Intima modifier locus 2 controls endothelial cell activation and vascular permeability.

作者信息

Smolock Elaine M, Burke Ryan M, Wang Chenjing, Thomas Tamlyn, Batchu Sri N, Qiu Xing, Zettel Martha, Fujiwara Keigi, Berk Bradford C, Korshunov Vyacheslav A

机构信息

Department of Medicine and Aab Cardiovascular Research Institute, University of Rochester School of Medicine and Dentistry, Rochester, New York;

Department of Medicine and Aab Cardiovascular Research Institute, University of Rochester School of Medicine and Dentistry, Rochester, New York; Function Teaching and Research Section, Medical College of Northwest University for Nationalities, Lanzhou, China.

出版信息

Physiol Genomics. 2014 Sep 1;46(17):624-33. doi: 10.1152/physiolgenomics.00048.2014. Epub 2014 Jul 1.

Abstract

Carotid intima formation is a significant risk factor for cardiovascular disease. C3H/FeJ (C3H/F) and SJL/J (SJL) inbred mouse strains differ in susceptibility to immune and vascular traits. Using a congenic approach we demonstrated that the Intima modifier 2 (Im2) locus on chromosome 11 regulates leukocyte infiltration. We sought to determine whether inflammation was due to changes in circulating immune cells or activation of vascular wall cells in genetically pure Im2 (C3H/F.SJL.11.1) mice. Complete blood counts showed no differences in circulating monocytes between C3H/F and C3H/F.SJL.11.1 compared with SJL mice. Aortic vascular cell adhesion molecule-1 (VCAM-1) total protein levels were dramatically increased in SJL and C3H/F.SJL.11.1 compared with C3H/F mice.

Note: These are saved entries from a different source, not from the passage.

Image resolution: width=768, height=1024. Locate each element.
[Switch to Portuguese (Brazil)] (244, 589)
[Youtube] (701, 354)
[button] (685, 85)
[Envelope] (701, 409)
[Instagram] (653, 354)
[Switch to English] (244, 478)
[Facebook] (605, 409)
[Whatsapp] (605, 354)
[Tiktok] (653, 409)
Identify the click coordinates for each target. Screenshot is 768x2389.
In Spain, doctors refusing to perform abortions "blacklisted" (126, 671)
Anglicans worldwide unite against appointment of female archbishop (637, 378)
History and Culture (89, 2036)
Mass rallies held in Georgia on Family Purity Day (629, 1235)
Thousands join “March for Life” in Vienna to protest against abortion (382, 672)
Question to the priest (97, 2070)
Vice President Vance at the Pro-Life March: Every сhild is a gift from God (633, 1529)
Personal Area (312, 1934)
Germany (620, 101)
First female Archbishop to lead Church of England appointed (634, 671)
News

Immunostaining of aortic endothelial cells (EC) showed a significant increase in VCAM-1 expression in SJL and C3H/F.SJL.11.1 compared with C3H/F under steady flow conditions. Immunostaining of EC membranes revealed a significant decrease in EC size in SJL and C3H/F.SJL.11.1 vs. C3H/F in regions of disturbed flow. Vascular permeability was significantly higher in C3H/F.SJL.11.1 compared with C3H/F. Our results indicate that Im2 regulation of leukocyte infiltration is mediated by EC inflammation and permeability. RNA sequencing and pathway analyses comparing genes in the Im2 locus to C3H/F provide insight into candidate genes that regulate vascular wall inflammation and permeability highlighting important genetic mechanisms that control vascular intima in response to injury.

摘要

颈动脉内膜形成是心血管疾病的一个重要危险因素。C3H/FeJ(C3H/F)和SJL/J(SJL)近交系小鼠在免疫和血管特性的易感性方面存在差异。我们采用同源基因方法证明,11号染色体上的内膜修饰基因2(Im2)位点调节白细胞浸润。我们试图确定在基因纯合的Im2(C3H/F.SJL.11.1)小鼠中,炎症是由于循环免疫细胞的变化还是血管壁细胞的激活所致。全血细胞计数显示,与SJL小鼠相比,C3H/F和C3H/F.SJL.11.1的循环单核细胞没有差异。与C3H/F小鼠相比,SJL和C3H/F.SJL.11.1的主动脉血管细胞黏附分子-1(VCAM-1)总蛋白水平显著升高。在稳定流动条件下,与C3H/F相比,SJL和C3H/F.SJL.11.1的主动脉内皮细胞(EC)免疫染色显示VCAM-1表达显著增加。在紊乱血流区域,与C3H/F相比,SJL和C3H/F.SJL.11.1的EC膜免疫染色显示EC大小显著减小。与C3H/F相比,C3H/F.SJL.11.1的血管通透性显著更高。我们的结果表明,Im2对白细胞浸润的调节是由EC炎症和通透性介导的。将Im2位点的基因与C3H/F进行RNA测序和通路分析,有助于深入了解调节血管壁炎症和通透性的候选基因,突出了控制血管内膜对损伤反应的重要遗传机制。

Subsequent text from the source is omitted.